Although the records contain pictures, only their text should be set down, exactly as written.
-----
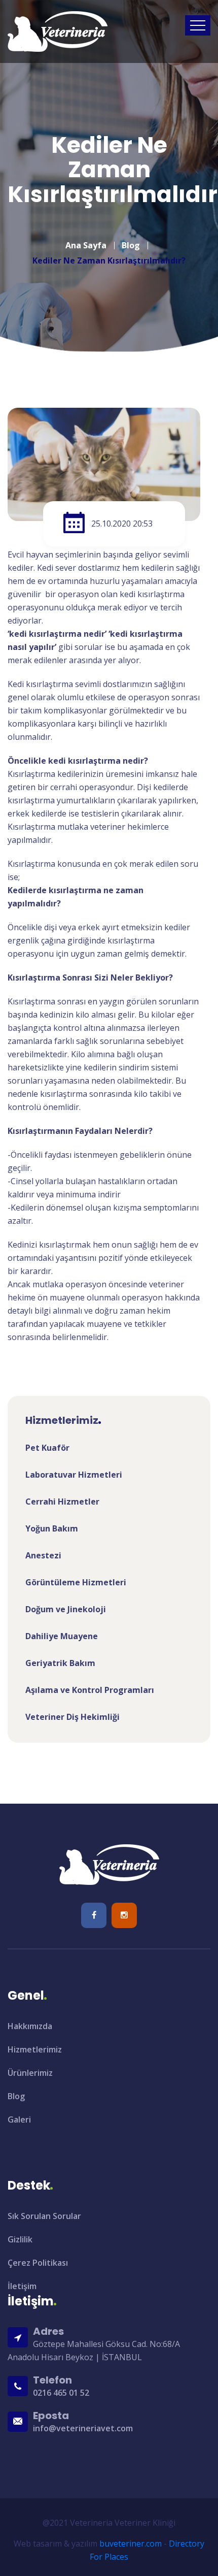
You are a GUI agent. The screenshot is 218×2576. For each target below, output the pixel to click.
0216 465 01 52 (61, 2392)
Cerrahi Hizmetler (62, 1501)
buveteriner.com (130, 2543)
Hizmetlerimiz (35, 2049)
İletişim (22, 2286)
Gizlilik (20, 2239)
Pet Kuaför (47, 1447)
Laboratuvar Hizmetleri (73, 1474)
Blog (131, 245)
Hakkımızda (30, 2026)
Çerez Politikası (38, 2262)
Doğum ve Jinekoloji (65, 1609)
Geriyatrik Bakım (60, 1663)
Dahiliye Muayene (61, 1636)
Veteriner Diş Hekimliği (72, 1716)
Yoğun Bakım (51, 1528)
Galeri (19, 2119)
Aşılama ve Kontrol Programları (89, 1689)
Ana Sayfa (85, 245)
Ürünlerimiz (30, 2072)
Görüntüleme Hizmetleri (75, 1582)
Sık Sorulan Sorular (44, 2216)
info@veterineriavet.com (83, 2428)
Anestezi (43, 1555)
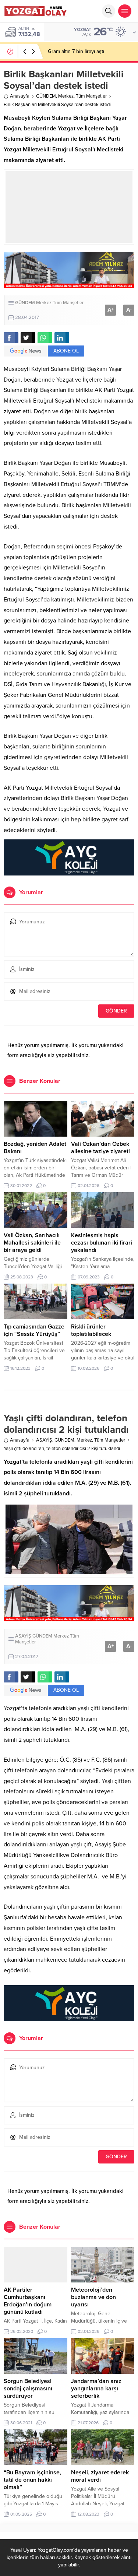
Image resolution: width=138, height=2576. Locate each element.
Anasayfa (19, 96)
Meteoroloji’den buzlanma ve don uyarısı (93, 2297)
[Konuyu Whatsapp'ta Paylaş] (45, 337)
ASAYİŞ (44, 1440)
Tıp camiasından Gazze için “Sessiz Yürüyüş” (34, 1330)
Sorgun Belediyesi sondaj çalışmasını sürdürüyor (28, 2388)
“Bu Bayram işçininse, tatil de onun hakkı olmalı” (32, 2480)
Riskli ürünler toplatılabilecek (91, 1330)
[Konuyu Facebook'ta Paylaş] (11, 337)
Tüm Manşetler (91, 96)
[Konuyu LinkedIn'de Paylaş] (61, 337)
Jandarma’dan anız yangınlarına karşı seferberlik (96, 2388)
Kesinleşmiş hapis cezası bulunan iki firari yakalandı (101, 1243)
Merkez (66, 96)
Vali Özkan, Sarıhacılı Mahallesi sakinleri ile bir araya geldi (32, 1243)
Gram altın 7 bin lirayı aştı (76, 51)
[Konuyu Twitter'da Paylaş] (28, 337)
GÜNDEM (46, 96)
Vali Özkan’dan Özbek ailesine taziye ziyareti (100, 1147)
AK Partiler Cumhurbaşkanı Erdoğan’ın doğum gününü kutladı (28, 2301)
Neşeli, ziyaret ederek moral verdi (100, 2476)
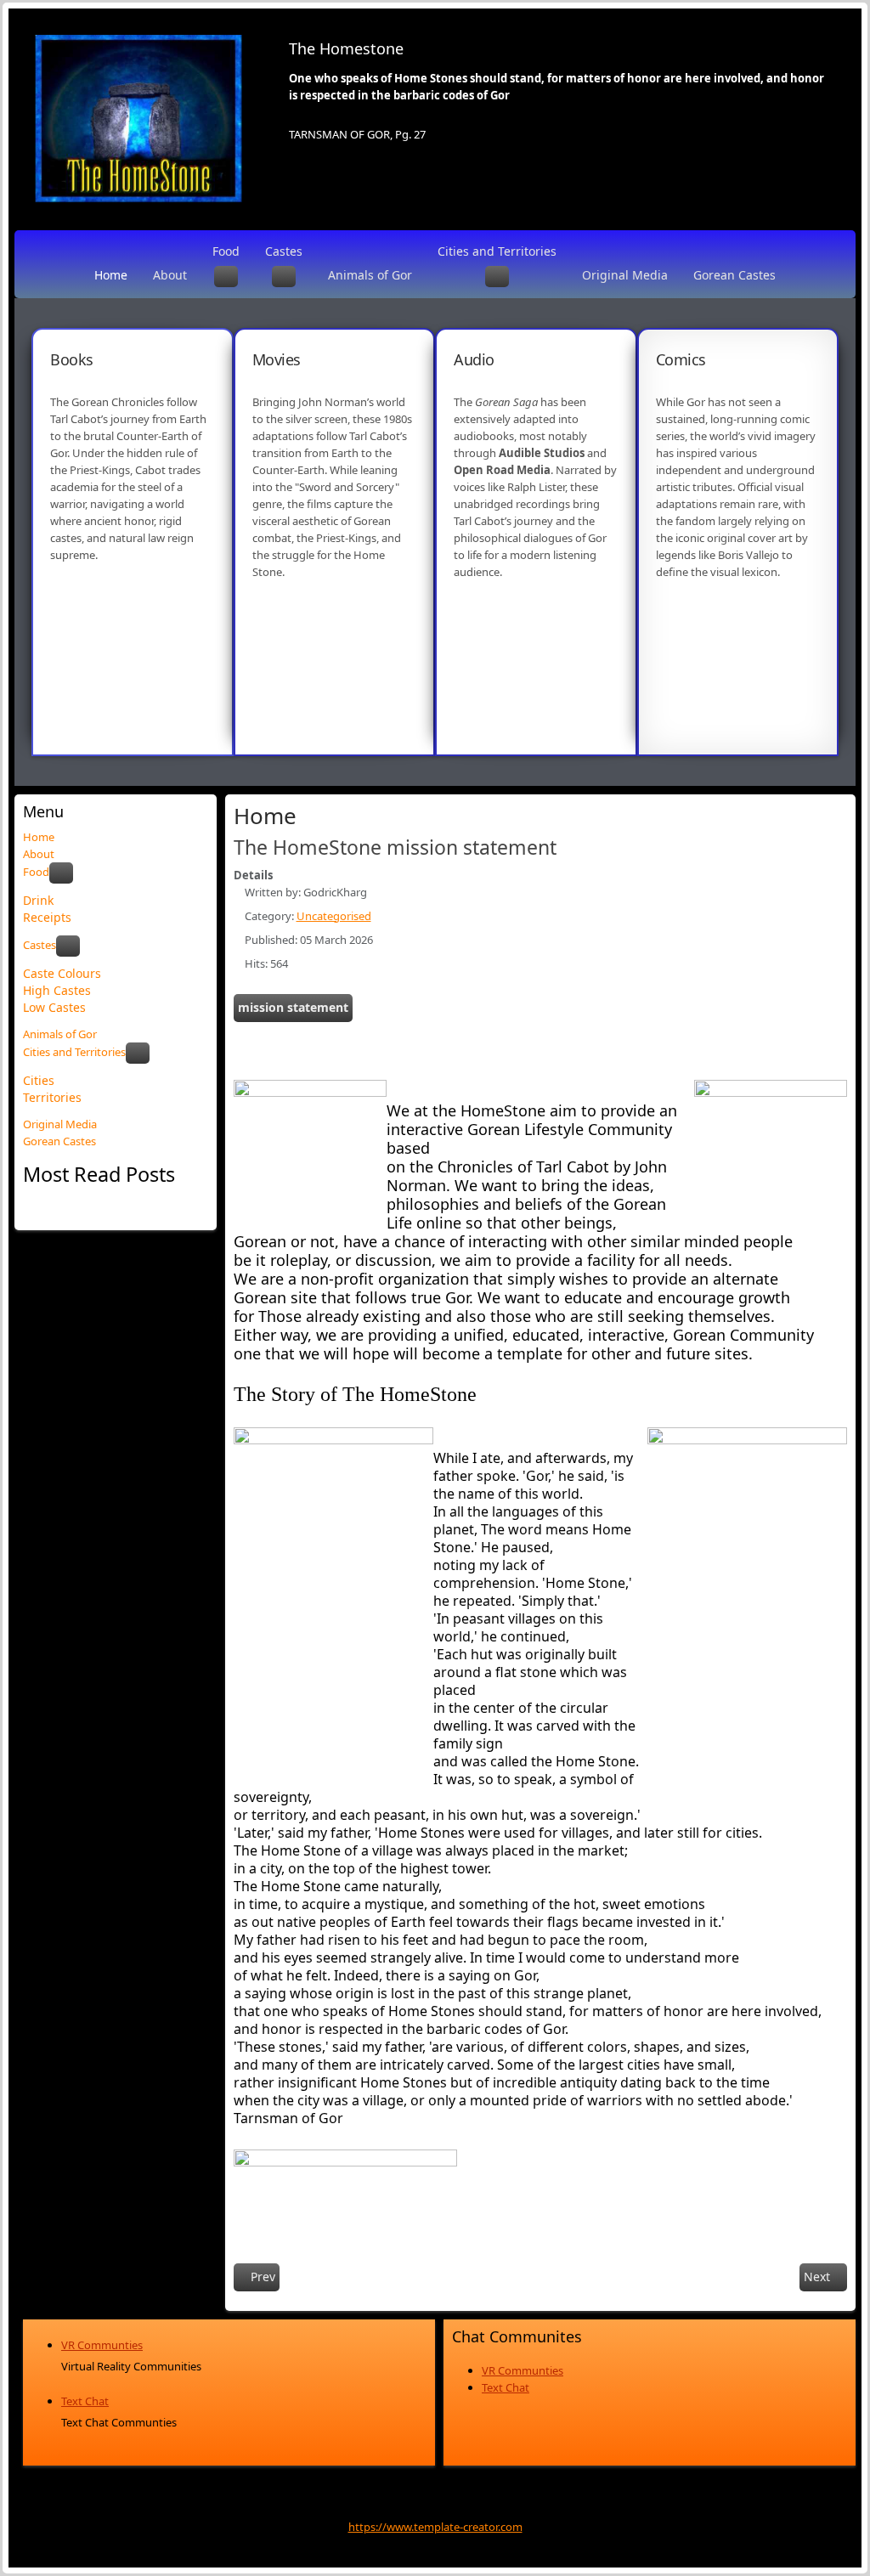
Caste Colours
-----
# RESULT OF THIS TASK
You are a GUI agent. The screenshot is 218×2576. For each target below, output the pixel to click.
0216 465 01 52 (61, 2392)
Cerrahi Hizmetler (62, 1501)
buveteriner.com (130, 2543)
Hizmetlerimiz (35, 2049)
İletişim (22, 2286)
Gizlilik (20, 2239)
Pet Kuaför (47, 1447)
Laboratuvar Hizmetleri (73, 1474)
Blog (131, 245)
Hakkımızda (30, 2026)
Çerez Politikası (38, 2262)
Doğum ve Jinekoloji (65, 1609)
Geriyatrik Bakım (60, 1663)
Dahiliye Muayene (61, 1636)
Veteriner Diş Hekimliği (72, 1716)
Yoğun Bakım (51, 1528)
Galeri (19, 2119)
Aşılama ve Kontrol Programları (89, 1689)
Ana Sayfa (85, 245)
Ürünlerimiz (30, 2072)
Görüntüleme Hizmetleri (75, 1582)
Sık Sorulan Sorular (44, 2216)
info@veterineriavet.com (83, 2428)
Anestezi (43, 1555)
Image resolution: width=138, height=2576. Locate each element.
Anasayfa (19, 96)
Meteoroloji’den buzlanma ve don uyarısı (93, 2297)
[Konuyu Whatsapp'ta Paylaş] (45, 337)
ASAYİŞ (44, 1440)
Tıp camiasından Gazze için “Sessiz Yürüyüş” (34, 1330)
Sorgun Belediyesi sondaj çalışmasını sürdürüyor (28, 2388)
“Bu Bayram işçininse, tatil de onun hakkı olmalı” (32, 2480)
Riskli ürünler toplatılabilecek (91, 1330)
[Konuyu Facebook'ta Paylaş] (11, 337)
Tüm Manşetler (91, 96)
[Konuyu LinkedIn'de Paylaş] (61, 337)
Jandarma’dan anız yangınlarına karşı seferberlik (96, 2388)
Kesinleşmiş hapis cezası bulunan iki firari yakalandı (101, 1243)
Merkez (66, 96)
Vali Özkan, Sarıhacılı Mahallesi sakinleri ile bir araya geldi (32, 1243)
Gram altın 7 bin lirayı aştı (76, 51)
[Konuyu Twitter'da Paylaş] (28, 337)
GÜNDEM (46, 96)
Vali Özkan’dan Özbek ailesine taziye ziyareti (100, 1147)
AK Partiler Cumhurbaşkanı Erdoğan’ın doğum gününü kutladı (28, 2301)
Neşeli, ziyaret ederek moral verdi (100, 2476)
Caste Colours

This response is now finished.